:: KUTIPAN TEKS ::
Apabila ada orang yang tertarik untuk menonton acara wayang kulit tersebut,
Sunan Kalijaga meminta orang tersebut untuk membaca dua kalimat syahadat sebagai
tiket masuk. Selain itu, isi cerita lelakon yang dibawakan oleh Sunan Kalijaga
juga merupakan dakwah-dakwah Islami yang pada akhirnya membuat masyarakat
tertarik untuk mempelajari Islam dan menjadi pemeluknya.
b. Mesjid
Menara Kudus
Mesjid
ini dibangun oleh Jafar Shodiq pada tahun 1549 M. Mesjid ini dinamakan mesjid
kudus karena di dalam sebuah inskripsi di dalam mesjid tersebut tertulis sebuah
kalimat dalam bahasa arab yang artinya “…Telah
mendirikan Masjid Aqsa ini di negeri Quds…”. Karena bangunan inilah pada
akhirnya Jafar Shodiq diberi gelar Sunan Kudus. Mesjid menara kudus begitu
terkenal karena arsitekturnya yang dinilai “sangat berani” dengan memadukannya
dengan arsitektur bangunan candi. Sunan Kudus melakukan hal ini dengan tujuan
untuk menarik minat pemeluk agama Hindu-Budha untuk mempelajari ajaran Islam.
:::
:: DAFTAR DATA ::
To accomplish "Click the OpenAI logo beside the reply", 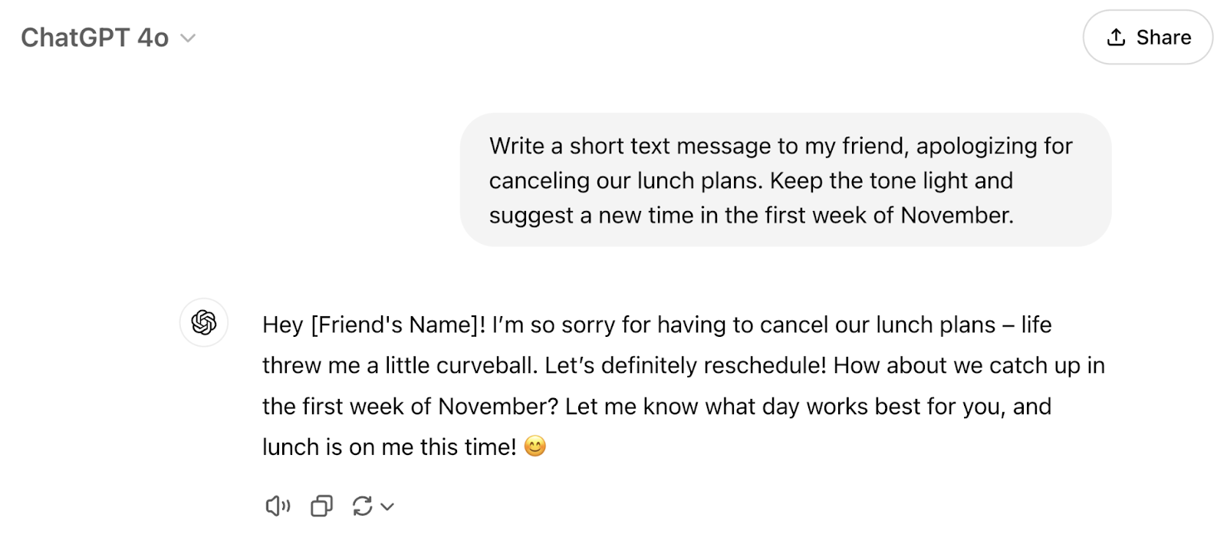I will tap(204, 324).
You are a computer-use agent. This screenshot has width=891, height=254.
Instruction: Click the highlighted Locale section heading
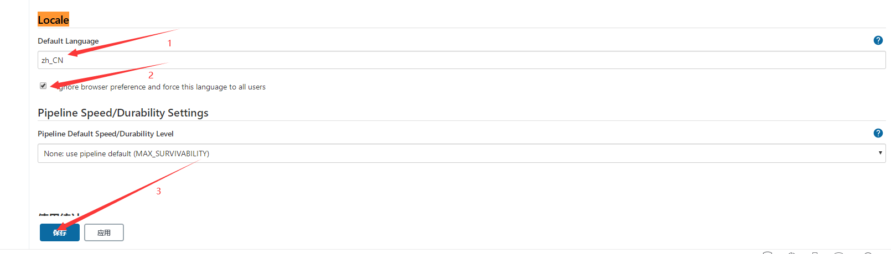click(x=53, y=20)
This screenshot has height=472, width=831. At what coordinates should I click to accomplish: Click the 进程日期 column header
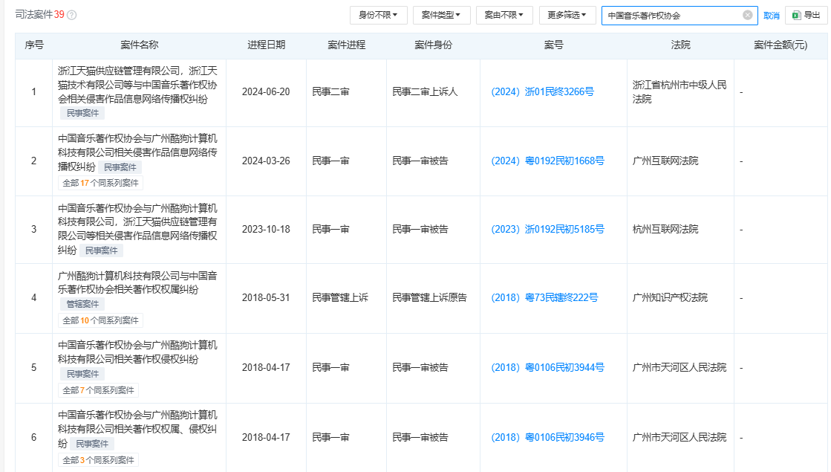[266, 45]
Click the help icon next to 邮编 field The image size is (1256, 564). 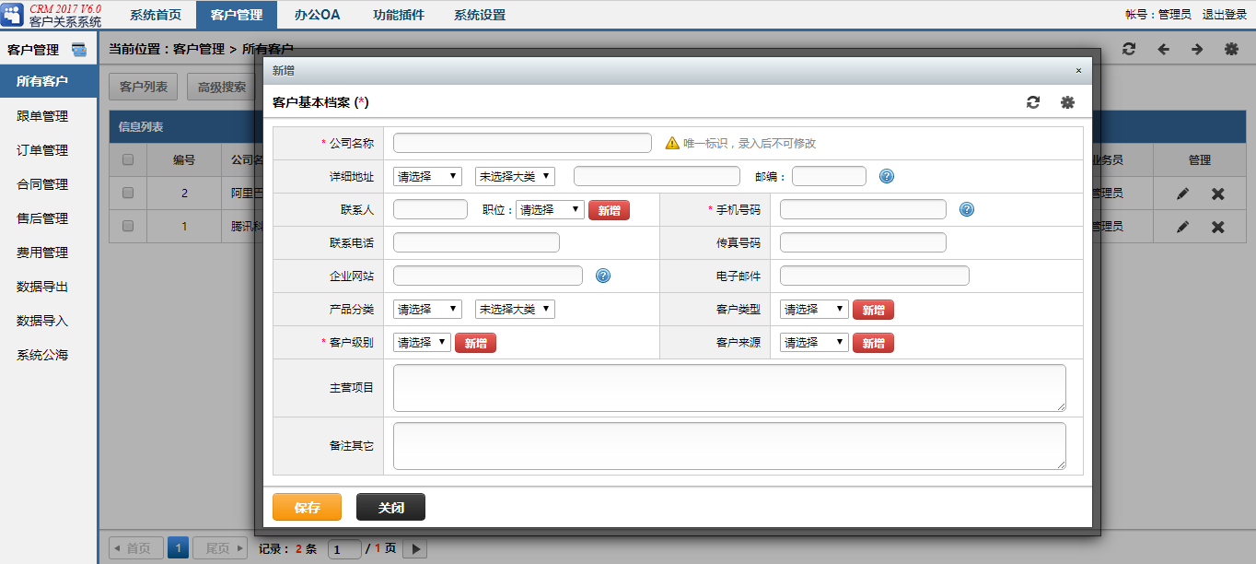[x=887, y=176]
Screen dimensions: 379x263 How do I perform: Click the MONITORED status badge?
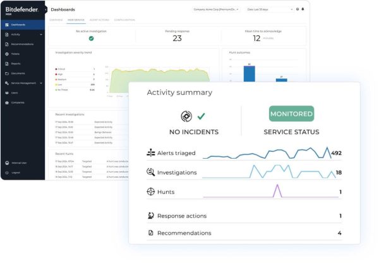(x=291, y=114)
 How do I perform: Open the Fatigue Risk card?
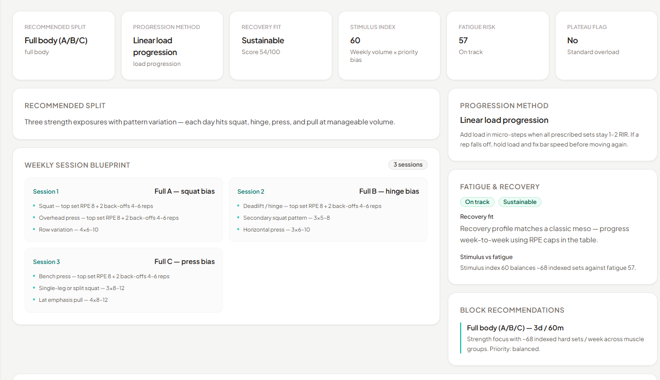497,45
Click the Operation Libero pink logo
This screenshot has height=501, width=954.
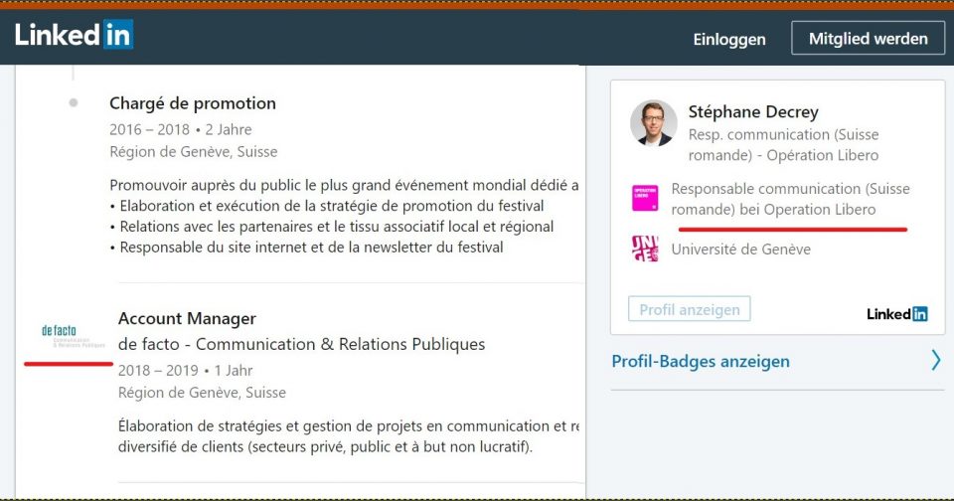645,197
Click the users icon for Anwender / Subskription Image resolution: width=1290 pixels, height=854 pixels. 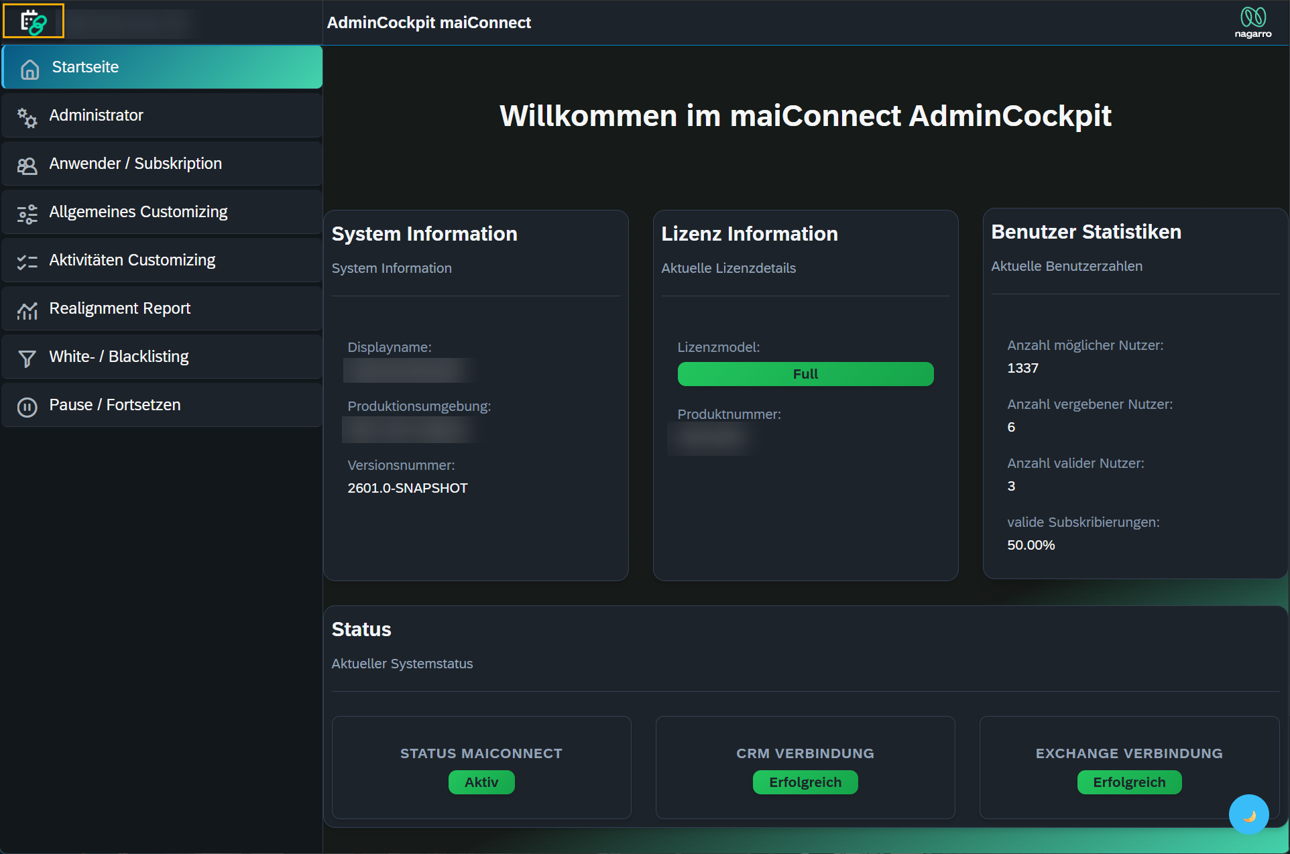(27, 166)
:::
▶ DAFTAR TUGAS
1. Salin lagi bagian teks tentang dakwah Sunan Kalijaga dan Sunan Kudus yang dimulai dengan kata-kata "Apabila ada orang" dan berakhir pada "dan menjadi pemeluknya.", tetapi ganti "wayang kulit" dengan "wayang golek".
2. Menurut teks tentang dakwah Sunan Kalijaga dan Sunan Kudus, pada tahun berapa Jafar Shodiq membangun mesjid Menara Kudus?

▶ JAWABAN TIAP TUGAS
1.
Apabila ada orang yang tertarik untuk menonton acara wayang golek tersebut,
Sunan Kalijaga meminta orang tersebut untuk membaca dua kalimat syahadat sebagai
tiket masuk. Selain itu, isi cerita lelakon yang dibawakan oleh Sunan Kalijaga
juga merupakan dakwah-dakwah Islami yang pada akhirnya membuat masyarakat
tertarik untuk mempelajari Islam dan menjadi pemeluknya.

2. Pada tahun 1549 M.